* Work instructions *
Render the items from their first line through the line containing "Action: pyautogui.click(x=439, y=214)", both ends included, as a JSON list of strings with one string per line and no blank lines.

* Recorded data *
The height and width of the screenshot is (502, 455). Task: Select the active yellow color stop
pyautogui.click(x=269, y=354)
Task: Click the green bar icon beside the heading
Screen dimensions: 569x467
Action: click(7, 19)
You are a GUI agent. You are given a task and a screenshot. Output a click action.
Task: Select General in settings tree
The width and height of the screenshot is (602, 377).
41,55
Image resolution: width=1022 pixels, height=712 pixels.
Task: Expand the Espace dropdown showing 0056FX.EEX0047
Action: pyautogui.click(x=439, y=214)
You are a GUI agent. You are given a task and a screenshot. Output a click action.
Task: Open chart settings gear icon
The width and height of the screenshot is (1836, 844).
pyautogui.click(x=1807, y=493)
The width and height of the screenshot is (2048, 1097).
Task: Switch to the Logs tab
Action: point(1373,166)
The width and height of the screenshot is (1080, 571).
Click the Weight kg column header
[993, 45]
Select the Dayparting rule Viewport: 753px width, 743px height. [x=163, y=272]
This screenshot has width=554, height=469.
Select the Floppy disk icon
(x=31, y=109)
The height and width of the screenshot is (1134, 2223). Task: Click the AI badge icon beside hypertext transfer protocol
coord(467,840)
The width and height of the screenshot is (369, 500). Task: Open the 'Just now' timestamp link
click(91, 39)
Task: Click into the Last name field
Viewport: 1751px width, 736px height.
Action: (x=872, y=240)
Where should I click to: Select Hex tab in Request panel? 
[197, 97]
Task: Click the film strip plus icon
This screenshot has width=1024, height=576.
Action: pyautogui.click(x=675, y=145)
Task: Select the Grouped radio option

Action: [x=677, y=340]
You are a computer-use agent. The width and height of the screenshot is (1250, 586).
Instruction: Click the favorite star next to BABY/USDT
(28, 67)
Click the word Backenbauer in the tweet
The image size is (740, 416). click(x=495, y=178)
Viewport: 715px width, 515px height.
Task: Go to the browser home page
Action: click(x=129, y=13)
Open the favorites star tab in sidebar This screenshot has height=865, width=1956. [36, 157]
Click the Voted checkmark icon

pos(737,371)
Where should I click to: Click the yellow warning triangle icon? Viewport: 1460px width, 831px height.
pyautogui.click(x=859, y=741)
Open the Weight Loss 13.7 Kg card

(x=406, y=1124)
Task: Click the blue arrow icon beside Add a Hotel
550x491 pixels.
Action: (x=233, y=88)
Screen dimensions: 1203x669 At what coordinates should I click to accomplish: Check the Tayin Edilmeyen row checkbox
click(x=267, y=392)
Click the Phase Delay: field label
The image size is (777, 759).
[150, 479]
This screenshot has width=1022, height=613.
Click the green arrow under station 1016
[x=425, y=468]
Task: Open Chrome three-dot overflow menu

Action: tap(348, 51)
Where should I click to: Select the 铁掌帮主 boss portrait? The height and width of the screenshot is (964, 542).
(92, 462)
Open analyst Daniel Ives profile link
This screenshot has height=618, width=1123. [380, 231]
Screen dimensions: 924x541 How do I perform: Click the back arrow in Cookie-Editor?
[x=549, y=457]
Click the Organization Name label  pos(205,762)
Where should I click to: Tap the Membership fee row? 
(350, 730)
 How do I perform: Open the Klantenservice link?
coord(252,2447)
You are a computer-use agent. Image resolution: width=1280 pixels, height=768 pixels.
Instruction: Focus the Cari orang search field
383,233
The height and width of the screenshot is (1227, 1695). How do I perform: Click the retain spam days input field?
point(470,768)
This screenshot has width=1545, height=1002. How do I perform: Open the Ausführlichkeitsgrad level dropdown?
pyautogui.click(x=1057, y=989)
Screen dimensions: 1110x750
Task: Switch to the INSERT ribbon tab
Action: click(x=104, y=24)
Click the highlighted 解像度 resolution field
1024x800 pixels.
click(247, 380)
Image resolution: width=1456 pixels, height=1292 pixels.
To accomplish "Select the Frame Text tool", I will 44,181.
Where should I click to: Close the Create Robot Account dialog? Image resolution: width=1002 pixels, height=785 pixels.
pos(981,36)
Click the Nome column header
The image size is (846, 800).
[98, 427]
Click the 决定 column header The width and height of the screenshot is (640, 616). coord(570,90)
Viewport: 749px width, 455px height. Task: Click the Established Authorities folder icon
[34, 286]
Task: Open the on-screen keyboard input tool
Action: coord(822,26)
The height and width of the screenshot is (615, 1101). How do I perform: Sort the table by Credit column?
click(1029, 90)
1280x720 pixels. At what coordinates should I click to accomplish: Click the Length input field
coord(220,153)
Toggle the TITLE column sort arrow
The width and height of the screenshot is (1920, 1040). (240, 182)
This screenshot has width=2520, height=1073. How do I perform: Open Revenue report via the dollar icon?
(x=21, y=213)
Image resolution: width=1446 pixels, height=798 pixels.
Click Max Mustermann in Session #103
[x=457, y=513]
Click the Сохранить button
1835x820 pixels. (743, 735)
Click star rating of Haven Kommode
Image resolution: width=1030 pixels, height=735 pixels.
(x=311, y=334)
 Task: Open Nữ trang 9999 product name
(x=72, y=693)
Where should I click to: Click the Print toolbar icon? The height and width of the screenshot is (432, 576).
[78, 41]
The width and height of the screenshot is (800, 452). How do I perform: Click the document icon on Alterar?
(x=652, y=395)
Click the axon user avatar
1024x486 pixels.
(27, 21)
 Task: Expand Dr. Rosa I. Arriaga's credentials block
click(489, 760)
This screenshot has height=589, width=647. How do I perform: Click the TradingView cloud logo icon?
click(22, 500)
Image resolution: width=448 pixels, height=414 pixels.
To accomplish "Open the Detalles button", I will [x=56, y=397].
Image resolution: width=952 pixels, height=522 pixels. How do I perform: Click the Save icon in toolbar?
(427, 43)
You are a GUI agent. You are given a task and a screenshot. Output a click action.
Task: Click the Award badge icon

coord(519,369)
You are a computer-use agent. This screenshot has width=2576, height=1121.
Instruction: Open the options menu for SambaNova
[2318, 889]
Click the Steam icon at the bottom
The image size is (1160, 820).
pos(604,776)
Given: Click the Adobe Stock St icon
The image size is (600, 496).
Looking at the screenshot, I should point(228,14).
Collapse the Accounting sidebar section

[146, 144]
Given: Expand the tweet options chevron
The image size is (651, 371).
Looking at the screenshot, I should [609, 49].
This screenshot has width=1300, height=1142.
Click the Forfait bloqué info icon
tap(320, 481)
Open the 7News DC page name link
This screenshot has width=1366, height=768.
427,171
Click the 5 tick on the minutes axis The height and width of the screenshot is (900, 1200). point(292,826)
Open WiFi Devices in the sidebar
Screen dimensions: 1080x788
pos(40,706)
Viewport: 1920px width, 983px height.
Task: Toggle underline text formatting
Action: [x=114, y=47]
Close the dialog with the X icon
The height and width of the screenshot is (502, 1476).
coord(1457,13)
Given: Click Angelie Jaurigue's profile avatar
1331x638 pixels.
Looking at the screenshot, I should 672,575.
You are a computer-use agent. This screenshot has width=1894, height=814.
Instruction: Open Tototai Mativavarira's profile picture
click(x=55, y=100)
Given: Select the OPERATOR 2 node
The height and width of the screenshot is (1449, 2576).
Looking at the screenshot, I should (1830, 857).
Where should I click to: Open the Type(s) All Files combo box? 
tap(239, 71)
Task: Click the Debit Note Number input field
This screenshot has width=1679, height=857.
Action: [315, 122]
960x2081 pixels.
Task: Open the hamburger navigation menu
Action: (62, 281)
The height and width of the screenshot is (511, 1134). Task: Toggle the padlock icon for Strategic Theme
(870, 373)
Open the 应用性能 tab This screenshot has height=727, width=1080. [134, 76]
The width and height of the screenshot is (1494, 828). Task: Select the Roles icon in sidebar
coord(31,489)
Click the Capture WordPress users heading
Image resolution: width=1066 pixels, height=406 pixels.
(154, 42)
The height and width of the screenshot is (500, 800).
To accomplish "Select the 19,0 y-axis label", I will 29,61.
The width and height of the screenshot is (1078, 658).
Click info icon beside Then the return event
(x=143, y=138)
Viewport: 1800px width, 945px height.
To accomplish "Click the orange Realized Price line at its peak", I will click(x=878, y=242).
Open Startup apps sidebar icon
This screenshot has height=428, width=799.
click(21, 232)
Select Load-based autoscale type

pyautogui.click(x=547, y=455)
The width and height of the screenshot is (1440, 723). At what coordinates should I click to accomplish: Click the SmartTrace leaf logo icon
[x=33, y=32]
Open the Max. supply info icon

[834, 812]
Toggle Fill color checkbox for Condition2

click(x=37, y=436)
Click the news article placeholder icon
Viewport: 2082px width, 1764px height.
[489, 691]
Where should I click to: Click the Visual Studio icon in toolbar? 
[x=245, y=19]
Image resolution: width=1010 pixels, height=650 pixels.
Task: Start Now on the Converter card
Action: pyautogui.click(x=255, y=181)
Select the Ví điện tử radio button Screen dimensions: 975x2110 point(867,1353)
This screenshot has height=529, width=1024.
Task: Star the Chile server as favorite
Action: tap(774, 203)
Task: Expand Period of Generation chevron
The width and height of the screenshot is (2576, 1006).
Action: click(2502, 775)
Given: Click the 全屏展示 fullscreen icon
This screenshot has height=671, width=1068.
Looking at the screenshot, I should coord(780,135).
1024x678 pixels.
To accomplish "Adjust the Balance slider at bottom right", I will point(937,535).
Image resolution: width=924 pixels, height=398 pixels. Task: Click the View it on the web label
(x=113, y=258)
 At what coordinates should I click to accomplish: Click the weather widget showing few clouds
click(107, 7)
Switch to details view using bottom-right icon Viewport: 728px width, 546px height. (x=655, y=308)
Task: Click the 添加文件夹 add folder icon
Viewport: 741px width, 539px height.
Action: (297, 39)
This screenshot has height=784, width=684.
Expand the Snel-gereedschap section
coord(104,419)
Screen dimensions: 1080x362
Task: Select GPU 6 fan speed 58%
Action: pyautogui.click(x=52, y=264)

* Output of the exercise *
[
  "The height and width of the screenshot is (502, 455). Task: Select the active yellow color stop",
  "pyautogui.click(x=269, y=354)",
  "Task: Click the green bar icon beside the heading",
  "Screen dimensions: 569x467",
  "Action: click(7, 19)",
  "You are a GUI agent. You are given a task and a screenshot. Output a click action.",
  "Task: Select General in settings tree",
  "The width and height of the screenshot is (602, 377).",
  "41,55",
  "Image resolution: width=1022 pixels, height=712 pixels.",
  "Task: Expand the Espace dropdown showing 0056FX.EEX0047",
  "Action: pyautogui.click(x=439, y=214)"
]